Data shown section start

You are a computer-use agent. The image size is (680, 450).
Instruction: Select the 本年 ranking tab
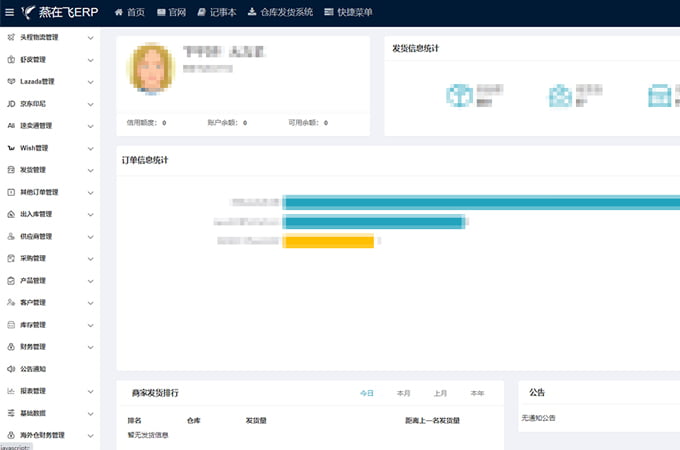(x=477, y=393)
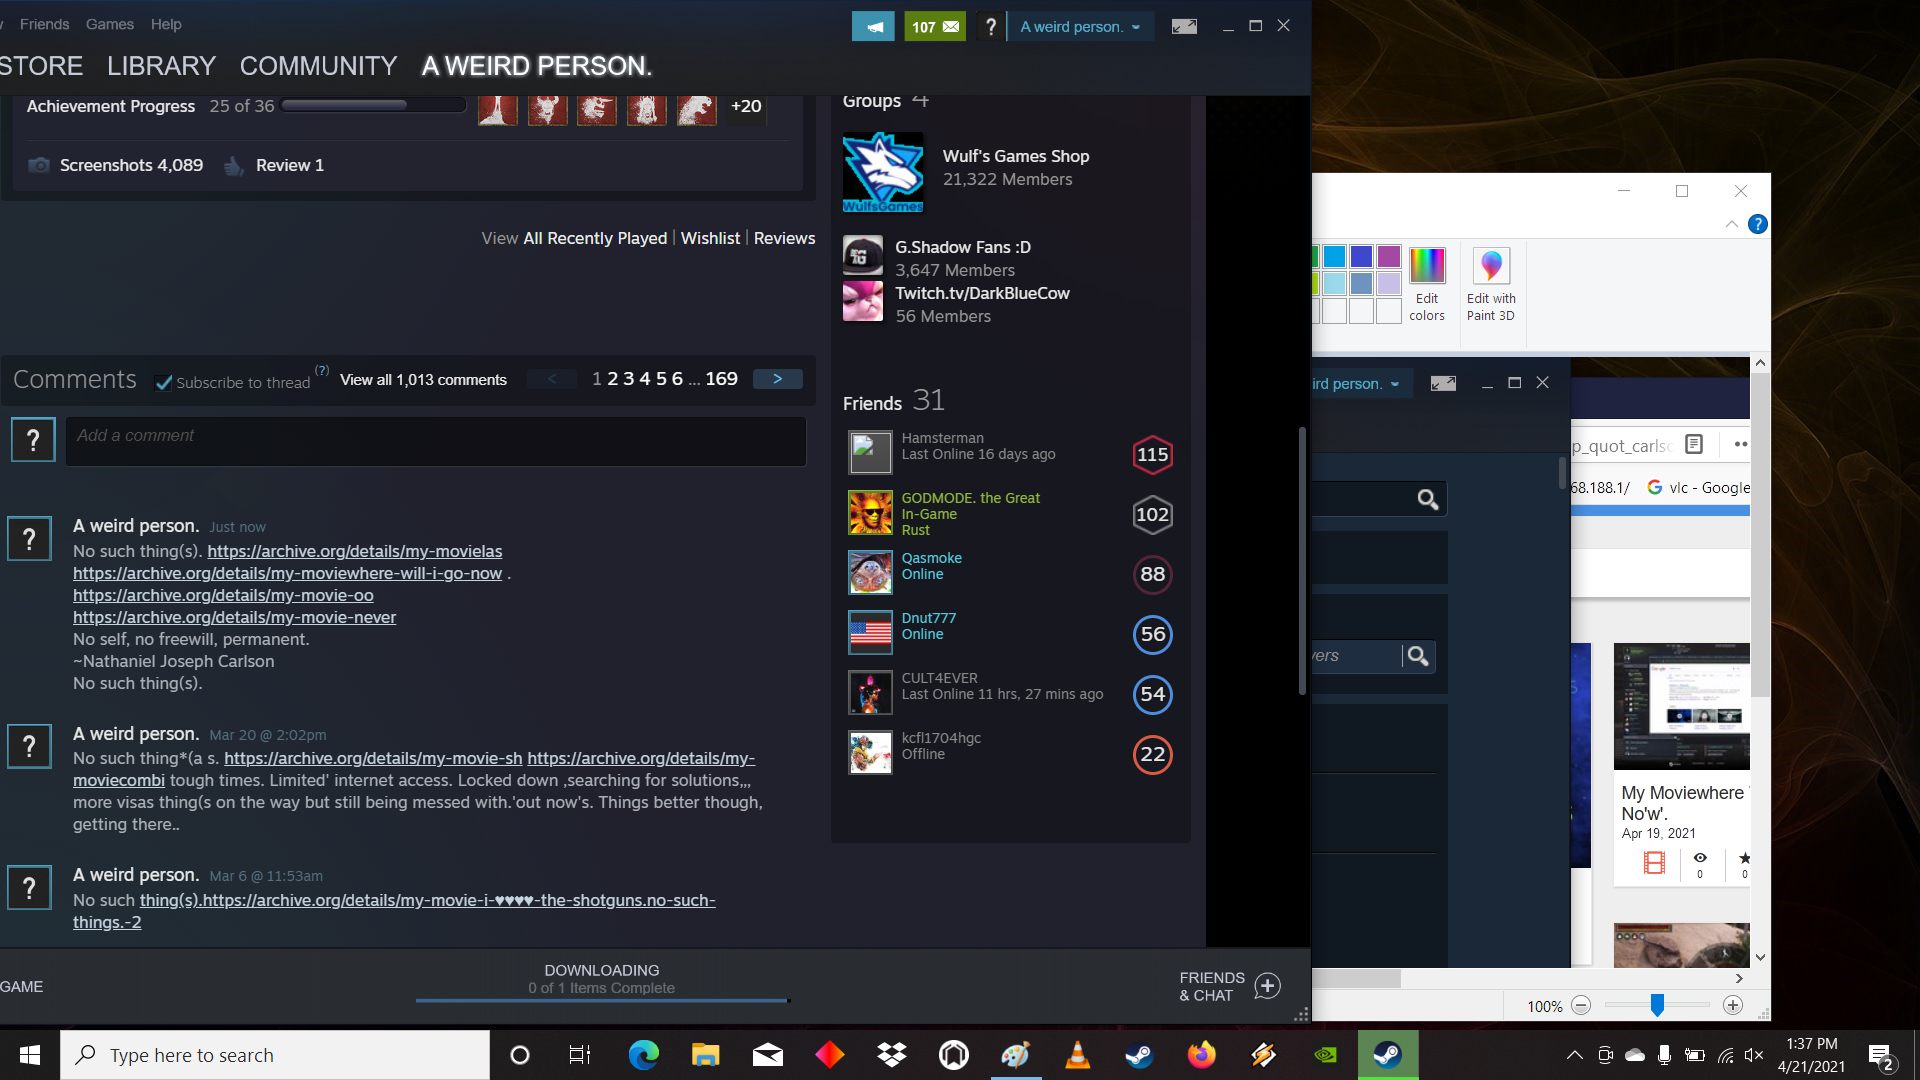Click the Steam help question mark icon

coord(990,26)
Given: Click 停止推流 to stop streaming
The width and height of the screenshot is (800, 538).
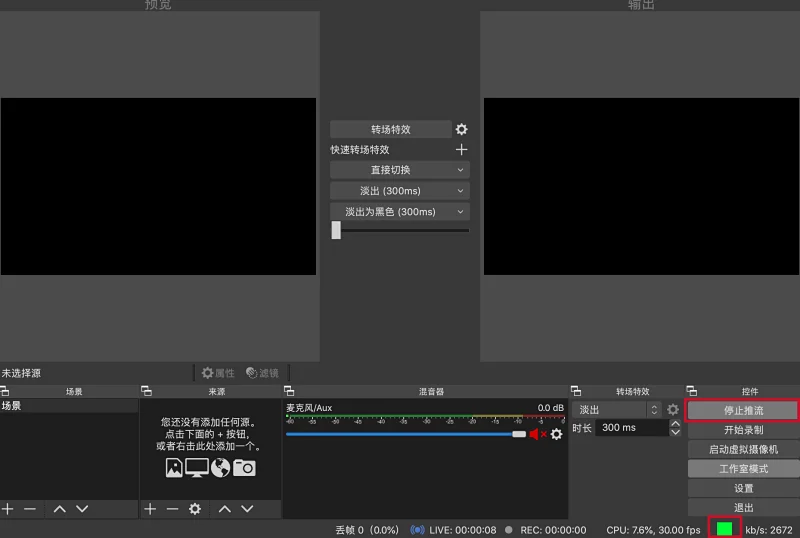Looking at the screenshot, I should (x=743, y=411).
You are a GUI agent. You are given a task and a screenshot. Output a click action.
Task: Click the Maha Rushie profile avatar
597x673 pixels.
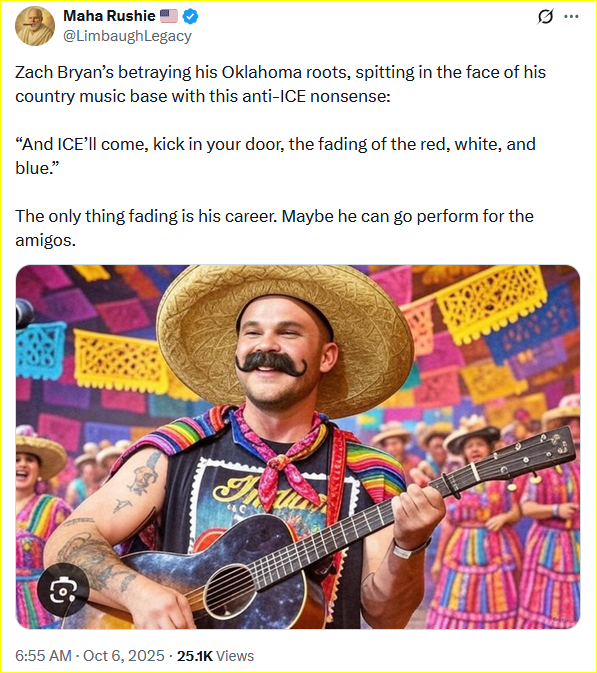point(35,26)
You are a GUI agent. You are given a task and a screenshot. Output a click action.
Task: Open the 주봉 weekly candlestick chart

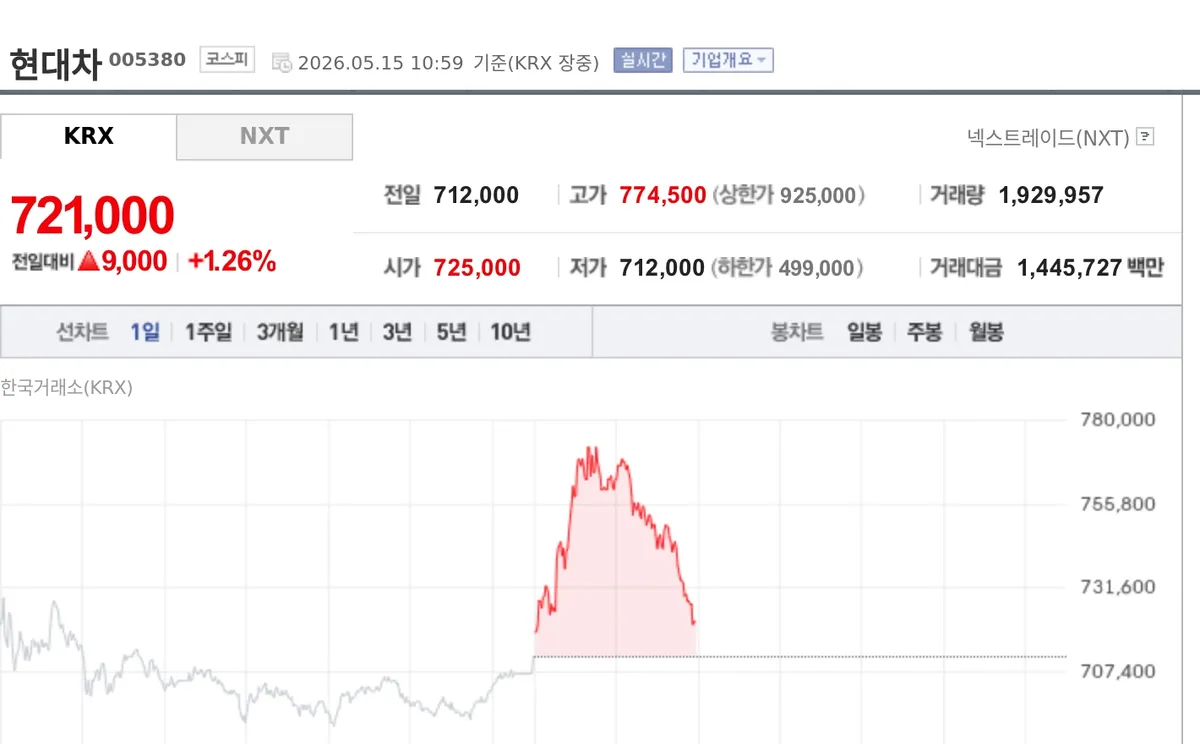point(924,332)
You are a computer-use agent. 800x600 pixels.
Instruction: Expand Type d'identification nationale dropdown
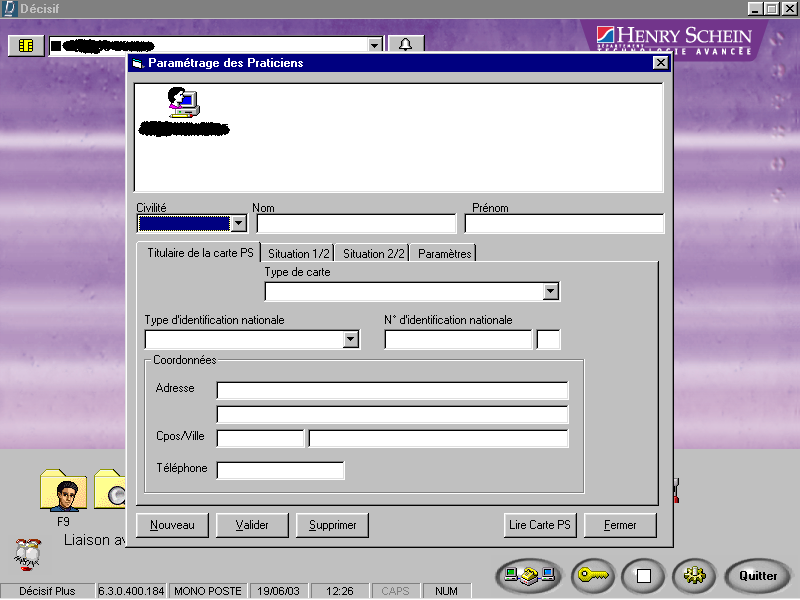350,340
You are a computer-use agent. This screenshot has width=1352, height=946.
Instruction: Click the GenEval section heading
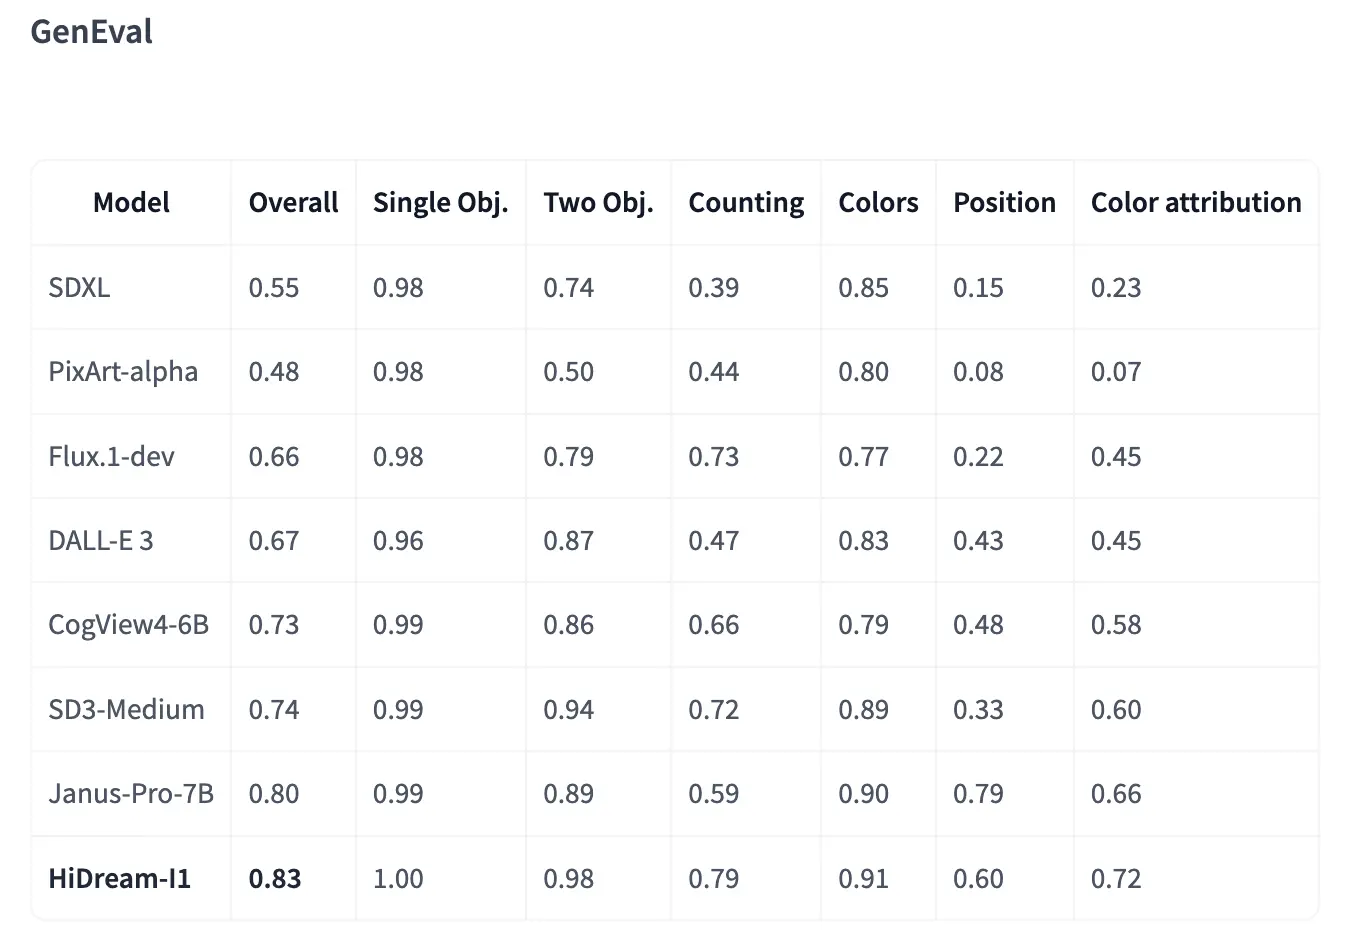(x=91, y=32)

Data shown section end

What you should do » Transcribe exactly, and without any pictures, each line from the one that holds "Given: Click 停止推流 to stop streaming" through the final line of the material above.

Answer to this task »
Given: Click 停止推流 to stop streaming
The width and height of the screenshot is (800, 538).
Looking at the screenshot, I should (x=743, y=411).
You are a GUI agent. You are given a task and a screenshot. Output a click action.
Task: Click the Maha Rushie profile avatar
597x673 pixels.
point(35,26)
You are a GUI agent. You are given a task and a screenshot. Output a click action.
Task: Open the 주봉 weekly candlestick chart

point(924,332)
You are a computer-use agent. 800x600 pixels.
Instruction: Expand Type d'identification nationale dropdown
350,340
You are a computer-use agent. This screenshot has width=1352, height=946.
Instruction: Click the GenEval section heading
(x=91, y=32)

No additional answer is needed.